---------- Texte à étudier
L’ONG kurde basée à Paris, Kurdistan Human Rights Network rappelle dans une vidéo publiée sur Facebook que pas moins de 70 000 Kurdes tentent de survivre grâce à la kolbarî malgré tous les dangers cités plus haut: 
 
« Des milliers de civils kurdes doivent travailler comme kolbars pour gagner leur vie dans les zones frontalières de l’Iran, de l’Irak et de la Turquie.
 
Les Kolbars sont les personnes qui transportent différents types de marchandises sur leur dos ou utilisent parfois des mules à travers les frontières. Si les marchandises ne sont pas les leurs, ils reçoivent en échange un salaire insignifiant du propriétaire des marchandises pour ce travail dangereux et épuisant.
 
Selon des statistiques officieuses de mars 2020 à mars 2021, le nombre de kolbars dans les provinces frontalières occidentales est de plus de 70 000 personnes.
--------------------
---------- Données extraites
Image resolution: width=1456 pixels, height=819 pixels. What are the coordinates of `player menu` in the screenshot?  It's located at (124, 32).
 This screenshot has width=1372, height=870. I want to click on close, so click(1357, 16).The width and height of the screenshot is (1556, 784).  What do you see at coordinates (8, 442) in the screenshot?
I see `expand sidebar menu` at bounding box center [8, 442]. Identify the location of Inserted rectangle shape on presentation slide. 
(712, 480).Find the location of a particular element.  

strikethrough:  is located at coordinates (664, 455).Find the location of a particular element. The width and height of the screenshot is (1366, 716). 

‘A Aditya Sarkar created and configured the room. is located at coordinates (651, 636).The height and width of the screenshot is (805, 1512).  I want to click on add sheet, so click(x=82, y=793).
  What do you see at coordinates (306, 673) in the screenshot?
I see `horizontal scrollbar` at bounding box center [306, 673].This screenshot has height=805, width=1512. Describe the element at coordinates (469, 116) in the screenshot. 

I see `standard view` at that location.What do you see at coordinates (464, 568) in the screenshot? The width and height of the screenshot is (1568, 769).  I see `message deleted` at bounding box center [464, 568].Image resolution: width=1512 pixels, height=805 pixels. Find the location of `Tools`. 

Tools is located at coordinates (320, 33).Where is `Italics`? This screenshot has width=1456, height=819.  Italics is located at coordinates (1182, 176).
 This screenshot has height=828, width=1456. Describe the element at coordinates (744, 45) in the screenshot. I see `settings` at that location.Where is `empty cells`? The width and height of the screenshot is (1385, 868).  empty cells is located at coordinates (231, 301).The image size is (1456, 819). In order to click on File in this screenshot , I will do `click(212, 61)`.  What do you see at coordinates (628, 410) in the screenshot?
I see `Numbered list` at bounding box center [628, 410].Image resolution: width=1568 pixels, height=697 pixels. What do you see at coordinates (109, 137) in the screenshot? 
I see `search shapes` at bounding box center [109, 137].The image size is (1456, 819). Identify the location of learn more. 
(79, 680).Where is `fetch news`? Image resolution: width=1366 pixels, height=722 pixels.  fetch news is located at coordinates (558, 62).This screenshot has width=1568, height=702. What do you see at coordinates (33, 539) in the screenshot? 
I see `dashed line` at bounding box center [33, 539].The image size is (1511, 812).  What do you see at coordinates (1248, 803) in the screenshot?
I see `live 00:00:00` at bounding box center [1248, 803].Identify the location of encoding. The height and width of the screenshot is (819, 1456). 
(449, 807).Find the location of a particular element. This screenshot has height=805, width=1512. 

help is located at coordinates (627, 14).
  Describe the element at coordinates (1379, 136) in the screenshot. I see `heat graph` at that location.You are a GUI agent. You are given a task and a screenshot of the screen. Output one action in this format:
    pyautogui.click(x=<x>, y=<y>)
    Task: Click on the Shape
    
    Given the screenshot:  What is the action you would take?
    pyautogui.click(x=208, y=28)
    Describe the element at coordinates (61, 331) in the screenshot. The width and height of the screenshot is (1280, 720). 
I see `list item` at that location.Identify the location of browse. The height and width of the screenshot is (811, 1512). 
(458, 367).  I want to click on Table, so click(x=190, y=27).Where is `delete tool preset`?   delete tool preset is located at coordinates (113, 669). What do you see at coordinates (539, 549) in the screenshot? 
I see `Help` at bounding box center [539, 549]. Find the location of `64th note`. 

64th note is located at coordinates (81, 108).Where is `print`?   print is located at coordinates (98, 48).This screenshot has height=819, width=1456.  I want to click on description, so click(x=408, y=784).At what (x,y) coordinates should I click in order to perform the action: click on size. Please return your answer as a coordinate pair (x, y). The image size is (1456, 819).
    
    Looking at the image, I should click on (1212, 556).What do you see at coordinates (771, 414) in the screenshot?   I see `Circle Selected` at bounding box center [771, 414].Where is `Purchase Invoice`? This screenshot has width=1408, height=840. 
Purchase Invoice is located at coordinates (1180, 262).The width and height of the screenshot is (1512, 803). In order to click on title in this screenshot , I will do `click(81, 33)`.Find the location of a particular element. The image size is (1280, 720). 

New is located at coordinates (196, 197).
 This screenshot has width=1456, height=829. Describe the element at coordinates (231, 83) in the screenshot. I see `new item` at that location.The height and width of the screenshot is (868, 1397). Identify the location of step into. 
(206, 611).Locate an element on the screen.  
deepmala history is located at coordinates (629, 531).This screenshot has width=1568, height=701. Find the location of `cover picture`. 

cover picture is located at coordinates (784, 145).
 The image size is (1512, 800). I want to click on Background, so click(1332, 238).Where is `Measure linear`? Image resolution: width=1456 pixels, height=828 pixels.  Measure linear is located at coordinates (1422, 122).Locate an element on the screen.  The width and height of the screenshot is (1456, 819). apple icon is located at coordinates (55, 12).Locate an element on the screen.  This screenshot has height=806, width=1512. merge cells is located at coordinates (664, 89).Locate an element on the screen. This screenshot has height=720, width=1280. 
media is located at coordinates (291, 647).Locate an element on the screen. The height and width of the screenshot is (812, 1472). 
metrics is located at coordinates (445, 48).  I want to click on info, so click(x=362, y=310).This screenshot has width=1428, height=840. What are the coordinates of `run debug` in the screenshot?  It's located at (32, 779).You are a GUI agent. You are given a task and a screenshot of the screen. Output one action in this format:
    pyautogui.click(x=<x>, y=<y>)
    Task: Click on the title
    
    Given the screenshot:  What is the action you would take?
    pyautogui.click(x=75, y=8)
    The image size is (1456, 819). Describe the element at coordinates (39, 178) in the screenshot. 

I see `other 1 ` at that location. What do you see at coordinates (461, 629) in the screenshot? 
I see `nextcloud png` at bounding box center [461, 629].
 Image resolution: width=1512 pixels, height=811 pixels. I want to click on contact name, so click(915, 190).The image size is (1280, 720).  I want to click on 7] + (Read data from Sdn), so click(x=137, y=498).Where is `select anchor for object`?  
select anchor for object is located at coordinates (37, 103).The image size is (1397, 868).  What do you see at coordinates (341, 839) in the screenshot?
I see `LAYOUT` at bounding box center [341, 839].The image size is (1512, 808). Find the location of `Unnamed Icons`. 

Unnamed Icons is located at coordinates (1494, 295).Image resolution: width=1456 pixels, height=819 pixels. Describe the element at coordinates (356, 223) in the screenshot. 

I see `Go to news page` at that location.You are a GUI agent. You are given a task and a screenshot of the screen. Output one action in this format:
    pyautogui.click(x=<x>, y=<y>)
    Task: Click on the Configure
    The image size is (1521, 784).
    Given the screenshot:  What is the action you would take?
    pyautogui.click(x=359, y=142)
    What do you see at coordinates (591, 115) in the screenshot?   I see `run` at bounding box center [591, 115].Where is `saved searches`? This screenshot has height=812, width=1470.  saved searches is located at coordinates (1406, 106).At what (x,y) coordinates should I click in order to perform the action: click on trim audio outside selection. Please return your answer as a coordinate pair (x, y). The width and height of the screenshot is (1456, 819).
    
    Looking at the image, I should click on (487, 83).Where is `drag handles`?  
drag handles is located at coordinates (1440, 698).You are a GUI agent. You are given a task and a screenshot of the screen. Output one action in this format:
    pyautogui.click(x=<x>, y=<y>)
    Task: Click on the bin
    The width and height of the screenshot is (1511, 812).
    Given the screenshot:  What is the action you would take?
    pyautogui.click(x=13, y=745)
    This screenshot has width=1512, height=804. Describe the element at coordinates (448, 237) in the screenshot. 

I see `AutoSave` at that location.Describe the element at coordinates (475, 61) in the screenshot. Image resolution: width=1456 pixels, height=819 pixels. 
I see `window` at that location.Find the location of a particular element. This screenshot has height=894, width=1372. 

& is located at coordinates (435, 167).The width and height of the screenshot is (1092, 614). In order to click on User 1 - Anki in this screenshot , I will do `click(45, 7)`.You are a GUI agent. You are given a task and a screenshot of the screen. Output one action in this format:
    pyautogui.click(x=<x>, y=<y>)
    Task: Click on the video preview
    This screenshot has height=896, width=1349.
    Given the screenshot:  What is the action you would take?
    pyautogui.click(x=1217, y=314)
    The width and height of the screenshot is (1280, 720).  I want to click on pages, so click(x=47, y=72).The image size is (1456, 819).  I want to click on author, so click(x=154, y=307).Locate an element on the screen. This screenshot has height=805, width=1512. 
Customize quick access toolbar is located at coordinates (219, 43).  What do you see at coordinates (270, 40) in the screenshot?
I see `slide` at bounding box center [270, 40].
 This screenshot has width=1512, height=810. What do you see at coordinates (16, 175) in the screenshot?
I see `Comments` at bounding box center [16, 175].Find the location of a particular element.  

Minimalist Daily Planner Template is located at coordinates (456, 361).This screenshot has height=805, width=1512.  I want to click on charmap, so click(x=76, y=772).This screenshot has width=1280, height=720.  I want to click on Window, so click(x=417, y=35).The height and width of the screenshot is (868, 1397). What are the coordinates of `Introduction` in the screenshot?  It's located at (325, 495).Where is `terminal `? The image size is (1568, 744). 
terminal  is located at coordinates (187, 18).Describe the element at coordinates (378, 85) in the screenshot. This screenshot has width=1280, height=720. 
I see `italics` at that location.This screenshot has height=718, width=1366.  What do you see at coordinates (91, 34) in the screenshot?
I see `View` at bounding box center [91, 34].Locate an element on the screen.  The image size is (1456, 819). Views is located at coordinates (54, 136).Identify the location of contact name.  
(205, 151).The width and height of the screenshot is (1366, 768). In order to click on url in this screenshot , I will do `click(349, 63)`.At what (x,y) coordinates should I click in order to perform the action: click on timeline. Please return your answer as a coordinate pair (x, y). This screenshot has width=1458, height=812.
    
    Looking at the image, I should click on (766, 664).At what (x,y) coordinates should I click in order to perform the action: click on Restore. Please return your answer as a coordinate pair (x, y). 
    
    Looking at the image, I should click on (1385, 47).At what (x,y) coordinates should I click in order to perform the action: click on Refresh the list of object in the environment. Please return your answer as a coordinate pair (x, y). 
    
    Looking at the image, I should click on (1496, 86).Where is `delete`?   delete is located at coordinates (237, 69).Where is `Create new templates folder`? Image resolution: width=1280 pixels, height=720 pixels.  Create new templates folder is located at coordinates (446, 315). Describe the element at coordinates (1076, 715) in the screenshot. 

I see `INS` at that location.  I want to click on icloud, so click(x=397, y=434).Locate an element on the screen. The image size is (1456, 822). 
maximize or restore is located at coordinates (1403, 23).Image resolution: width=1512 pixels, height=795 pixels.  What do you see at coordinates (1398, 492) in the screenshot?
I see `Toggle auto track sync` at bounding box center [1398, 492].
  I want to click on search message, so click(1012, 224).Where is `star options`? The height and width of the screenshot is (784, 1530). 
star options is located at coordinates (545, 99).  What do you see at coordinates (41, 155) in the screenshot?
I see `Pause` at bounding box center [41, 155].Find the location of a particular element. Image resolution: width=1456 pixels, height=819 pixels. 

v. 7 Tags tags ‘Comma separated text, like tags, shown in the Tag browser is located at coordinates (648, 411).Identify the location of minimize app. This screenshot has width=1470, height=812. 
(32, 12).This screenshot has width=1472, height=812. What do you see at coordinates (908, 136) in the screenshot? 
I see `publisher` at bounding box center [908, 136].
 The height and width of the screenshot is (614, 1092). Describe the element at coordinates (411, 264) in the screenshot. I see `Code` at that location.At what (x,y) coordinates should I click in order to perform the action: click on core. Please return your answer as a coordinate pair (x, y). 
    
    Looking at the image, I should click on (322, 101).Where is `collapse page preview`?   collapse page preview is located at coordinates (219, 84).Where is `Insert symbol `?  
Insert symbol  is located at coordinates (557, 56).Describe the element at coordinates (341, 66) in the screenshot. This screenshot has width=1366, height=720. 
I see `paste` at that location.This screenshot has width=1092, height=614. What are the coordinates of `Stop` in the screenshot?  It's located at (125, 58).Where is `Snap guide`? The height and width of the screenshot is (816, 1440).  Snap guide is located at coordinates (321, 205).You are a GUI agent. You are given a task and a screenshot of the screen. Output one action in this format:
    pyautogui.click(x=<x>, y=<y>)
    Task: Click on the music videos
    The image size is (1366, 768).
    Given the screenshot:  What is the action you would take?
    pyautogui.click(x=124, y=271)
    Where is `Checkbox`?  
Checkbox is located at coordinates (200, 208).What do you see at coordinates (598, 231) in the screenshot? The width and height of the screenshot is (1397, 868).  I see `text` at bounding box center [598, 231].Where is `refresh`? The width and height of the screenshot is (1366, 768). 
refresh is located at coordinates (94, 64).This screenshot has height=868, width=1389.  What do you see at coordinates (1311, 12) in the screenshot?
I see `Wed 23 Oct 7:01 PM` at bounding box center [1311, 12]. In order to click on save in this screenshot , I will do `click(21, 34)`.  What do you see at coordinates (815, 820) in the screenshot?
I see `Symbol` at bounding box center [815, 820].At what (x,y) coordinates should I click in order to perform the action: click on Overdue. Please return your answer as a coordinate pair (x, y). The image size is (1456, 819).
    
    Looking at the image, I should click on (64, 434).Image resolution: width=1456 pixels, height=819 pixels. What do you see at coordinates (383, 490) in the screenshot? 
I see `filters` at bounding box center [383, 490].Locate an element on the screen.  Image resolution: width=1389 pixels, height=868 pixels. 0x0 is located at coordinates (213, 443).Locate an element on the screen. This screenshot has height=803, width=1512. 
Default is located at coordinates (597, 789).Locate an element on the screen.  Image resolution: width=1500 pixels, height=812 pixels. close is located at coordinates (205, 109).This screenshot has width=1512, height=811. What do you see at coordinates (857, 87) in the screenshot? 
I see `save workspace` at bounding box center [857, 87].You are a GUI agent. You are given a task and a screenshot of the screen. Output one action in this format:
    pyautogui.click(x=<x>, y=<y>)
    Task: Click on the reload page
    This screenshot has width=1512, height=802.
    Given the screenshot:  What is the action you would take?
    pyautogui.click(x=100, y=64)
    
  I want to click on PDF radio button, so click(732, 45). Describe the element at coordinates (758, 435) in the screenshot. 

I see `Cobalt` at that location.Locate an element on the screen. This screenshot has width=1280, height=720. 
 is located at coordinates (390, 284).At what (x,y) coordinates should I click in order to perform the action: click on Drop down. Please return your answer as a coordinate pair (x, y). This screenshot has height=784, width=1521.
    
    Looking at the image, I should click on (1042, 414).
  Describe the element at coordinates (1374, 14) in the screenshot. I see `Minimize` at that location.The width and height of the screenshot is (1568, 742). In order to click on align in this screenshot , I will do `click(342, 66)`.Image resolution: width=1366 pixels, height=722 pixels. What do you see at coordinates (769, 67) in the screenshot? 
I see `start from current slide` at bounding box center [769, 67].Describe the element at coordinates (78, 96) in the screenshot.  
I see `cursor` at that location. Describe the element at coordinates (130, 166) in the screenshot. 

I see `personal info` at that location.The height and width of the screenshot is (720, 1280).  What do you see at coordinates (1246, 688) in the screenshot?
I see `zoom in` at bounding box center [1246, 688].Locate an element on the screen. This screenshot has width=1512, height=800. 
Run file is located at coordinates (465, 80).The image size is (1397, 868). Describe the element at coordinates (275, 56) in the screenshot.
--------------------
→ **Questions**:
[1] Dressez la liste de tous les pays cités dans le texte sur les kolbars.
[2] D’après le texte sur les kolbars, combien de kolbars les statistiques officieuses de mars 2020 à mars 2021 comptent-elles dans les provinces frontalières occidentales ?
[3] Restituez le passage du texte sur les kolbars qui va de « L’ONG kurde basée » à « de la Turquie. », ces deux bornes comprises.

→ **Réponses aux questions**:
[1] L’Iran, l’Irak et la Turquie.

[2] Plus de 70 000 personnes.

[3]
L’ONG kurde basée à Paris, Kurdistan Human Rights Network rappelle dans une vidéo publiée sur Facebook que pas moins de 70 000 Kurdes tentent de survivre grâce à la kolbarî malgré tous les dangers cités plus haut: 
 
« Des milliers de civils kurdes doivent travailler comme kolbars pour gagner leur vie dans les zones frontalières de l’Iran, de l’Irak et de la Turquie.